Suara itu adalah milik Prof. DR. Romli Atmasasmita, SH. LL.M.
Siapa Professor Doktor yang hebat ini?
Biasa disapa Prof. Romli, beliau lahir di Cianjur, Jawa Barat, 1944. Menyelesaikan pendidikan S-1 Hukum pada Fak. Hukum Unpad, 1969. Kemudian menyandang gelar Master Hukum dari University of California, Berkeley, 1981. Lalu menyandang gelar Doktor Cum Laude dalam Ilmu Hukum dari UGM, 1996. Saat ini beliau aktif sebagai Maha Guru Hukum Pidana Internasional, pada Program Doktor Fakultas Hukum Universitas Padjajaran, Bandung. Selain aktif di dunia akademis, beliau juga adalah Koordinator Forum Pemantau Pemberantasan Korupsi (Forum 2004), dan tim ahli United Nations Convention Against Corruption (Konvensi PBB Melawan Korupsi).
Itulah sekilas reputasinya.
Tetapi itu belum cukup. Pada masa persiapan pembentukan Komisi Pemberantasan Korupsi (KPK), Prof. Romli adalah Ketua Tim Seleksi Komisioner KPK, yang kemudian memilih Taufiequrrachman Ruki. Di era pemerintahan Presiden Megawati, Prof. Romli ditunjuk sebagai Anggota Tim Perumus UU No. 31/1999 tentang Pemberantasan Korupsi yang berlaku sampai sekarang. Dari kapasitas inilah Prof. Romli mesti didengarkan.
Dalam video 14 menit ini, Prof Romli berbicara mengenai Tugas KPK dan latar belakang dibentuknya KPK. Bahwa sasaran UU Tipikor itu adalah penyelenggara negara, tak dapat digunakan untuk menjerat kalangan swasta, kecuali dengan alasan khusus.
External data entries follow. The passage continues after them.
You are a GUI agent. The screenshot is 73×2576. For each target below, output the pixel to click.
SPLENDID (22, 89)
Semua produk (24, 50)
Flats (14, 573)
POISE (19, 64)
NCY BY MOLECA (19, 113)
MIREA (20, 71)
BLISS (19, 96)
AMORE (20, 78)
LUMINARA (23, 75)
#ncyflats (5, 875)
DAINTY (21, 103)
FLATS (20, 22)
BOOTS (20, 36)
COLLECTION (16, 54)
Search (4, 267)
Tuduhan suap-menyuap itu pun harus jelas buktinya, terkait dengan tugas dan kewenangannya. Soal TPPU, hanya ada 26 pasal TPPU dan tak ada soal pasal produk pertanian.
Ketika pewawancara menunjukkan pasal TPPU yang dituduhkan kepada Akhmad Fatonah, Prof. Romli berkata: “Itu pasal apa? Dari mana? Tak ada pasal seperti itu dalam TPPU!”
Beliau juga secara khusus menyoroti Bambang Widjoyanto, yang didengarnya pernah bicara tentang ‘menggunakan wewenang untuk mempengaruhi’. Bahwa pasal itu tidak ada dalam UU Tipikor. Soal masih dalam perencanaan atau direncanakan untuk diundangkan, itu tak ada urusannya. Bicara hukum adalah bicara hukum: “Pasal itu tidak ada dalam UU Tipikor!”
Dengan suara dan mimik yang sedikit kecewa, Professor Romli berkata : “Terus terang saya meragukan cara kerja KPK seperti ini!” Ucapan itu barangkali tak punya makna apa-apa di kalangan awam, tetapi dapat dimaknai sebagai sambaran petir di kalangan ilmuwan. Tetapi ucapannya berikutnya pasti dapat dimengerti sebagai kemarahan oleh siapa pun juga: “Komisioner KPK dapat dipenjara maksimal 4 tahun karena membocorkan nama-nama orang yang menerima aliran dana dari Akhmad Fatonah!”
Kesimpulannya adalah, UU Tipikor yang dijalankan oleh KPK itu bertujuan untuk memberantas korupsi demi keselamatan bangsa ini, bukan untuk tujuan selain itu. Sasaran cakupannya adalah penyelenggara negara mulai dari Presiden sampai ke bawahnya.
Selebihnya, mari kita interpretasikan sendiri-sendiri.